→ DOCUMENT TEXT
┌──

Another striking feature compounding this unexpected vibrancy- the smell of fresh flowers pervades the entire complex. As a result of this, the colours which abound make for an aura of unexpected well-being, if not joy exactly, but it is this astonishing fragrance, this reminder of life and beauty, touching that most subtle of senses, which is more provocative and more capable of stirring an emotion, a memory, than any statue or epitaph. But for me, there was one other thing. Without wishing to be mawkish (heaven forbid), amid all the show and splendour, the single thing that touched me most was one elderly lady.

You would recognise the type, an Italian donna of a certain age, immaculately dressed- painstakingly coiffed hair, a little too much make-up to look natural, fur coat right the way down to the heels. This picture of elegance, incongruously, was on her knees before her husband's grave, wielding a large plastic gardening brush, clearing the soil from the flowers she had planted and replacing them with new ones. For me, this encapsulated the whole experience. Such dignity, such attention to detail, such pride, all basically a mask for raw emotion and humility in the face of grief. Her plastic brush said "Beloved Husband" better than anything I can think of.

Thursday 4 February 2010

Monday, or Today I have mostly been getting lost near Flaminio

Not a great deal to report from my first day. Got lost on the way, obviously, but made it in time to take a test to see to what level my neglected Italian had dwindled. While waiting for my oral assessment, a preternaturally confident Brazilian bloke leant over to look at my paper.



PCBB: "British, eh? Cambridge? Does your father work for the University?"

Me: "Fuck off."



Not really, obviously, although the temptation was almost overwhelming. He turned out to be not that much of a tosser, actually, once that unpleasantness was dealt with (see how tolerant I am becoming as a result of Life Goal Number Three?). We were assigned eventually, and scuttled off dutifully. Class was fine, but for the fact that it is largely made up of talkative, aged Brazilian ladies. I am entertaining the idea of enlisting them as my personal entourage- given their impressive physical presence and obvious delight in making people feel uncomfortable, never again would I have to fear the casual lechery (or, I suspect, the traffic). No-one can get a word in edgeways, obviously, but for the moment this actually suits me fine.

└──

→ ASSIGNED TASK
Continue the blog text about the first day at Italian class, starting after its last sentence.

→ DATA EXCERPT
┌──

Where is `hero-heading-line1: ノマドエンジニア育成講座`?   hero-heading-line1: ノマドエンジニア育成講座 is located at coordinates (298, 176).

└──

→ RESULT
Enlisted a kindly, willing soul afterwards upon whom to foist myself ("Be my friend! Oh won't you please be my friend!), who was good enough to tolerate my presence for an hour or two. I then engaged in what has become my new hobby-getting lost. It took me two and a half hours to find a pub which should have taken only thirty minutes (N.B-the Villa Borghese is nowhere near so fucking tranquil when you pass the Museo delle Belle Arte for the third time). And yes, I did say pub. What you may call failure to adjust, I call sensibly seeking somewhere comforting on my first day back. I used to come here when I was last in Rome because it was cheaper to buy a glass of wine and read their copy of the Guardian rather than purchase my own (and if that's not smart budgeting, I don't know what is). So, eventually, this haven is where I ended up, and I stayed for the evening. And to be honest I don't regret it- much as it is far from my intentions to join the ex-pat community, at that time it was exactly what I needed. Integration begins tomorrow (probably).

Sunday Part Four-So we're not going to a piazza, then?

Once Mr. Overall had finally WD40'd the crap out of my door and allowed me into the promised land (perfectly fine, if you're interested, but freezing cold), natually my first impulse was to smoke a much needed cigarette and to call the Beloved with details of the insanity to which I had unwittingly exposed myself, and so I did (Him: "She brought her GRANDMOTHER? And WHAT about Muslims?" Me: "By God, I wish I were joking"). This must have taken about fifteen minutes, after which I emerged in search of my anti-freeze. GPN was in her jimjams, and Granny in rather a splendid voluminous leopard-print bathrobe.

Me: "Oh...I was going to offer you a glass of wine, but seeing as you've already brushed your teeth..."
GPN: "Oooh, wine!"

To my horror, they accepted. And so, in a kitchen the size of a postage stamp, we sat in silence, but for Granny shuddering dramatically occasionally as she swigged (in my defence, I believe I have made it PERFECTLY clear that I did not expect to be sharing). By way of breaking the ice, knowing that they were here for the sightseeing, I decided to impart some thoughts about what they should head for.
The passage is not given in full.